Please take the records that follow and repeat exactly the lines starting with the line with "Viewport: 833px width, 689px height." and going on through the line with "Click the Leicester City fox crest".

• Provided information

════════════════

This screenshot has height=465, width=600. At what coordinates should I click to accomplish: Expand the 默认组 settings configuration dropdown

════════════════

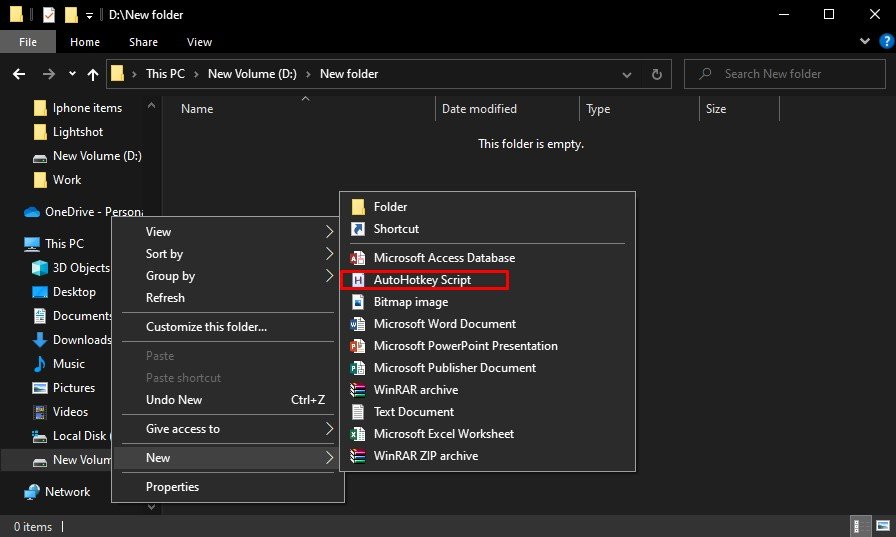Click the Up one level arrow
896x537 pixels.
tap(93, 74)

════════════════

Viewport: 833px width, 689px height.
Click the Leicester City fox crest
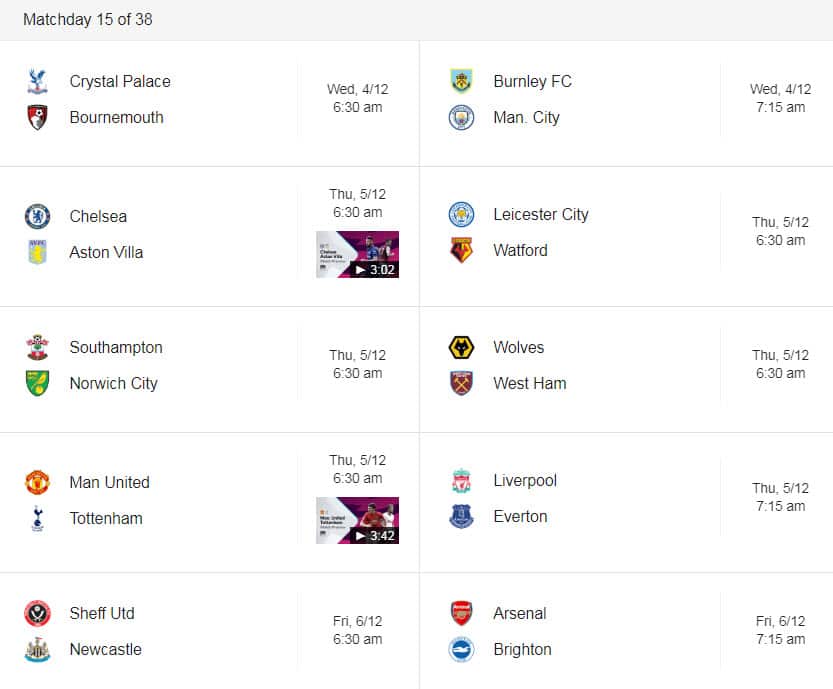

════════════════

• Output for this task
Viewport: 833px width, 689px height.
Click the Leicester City fox crest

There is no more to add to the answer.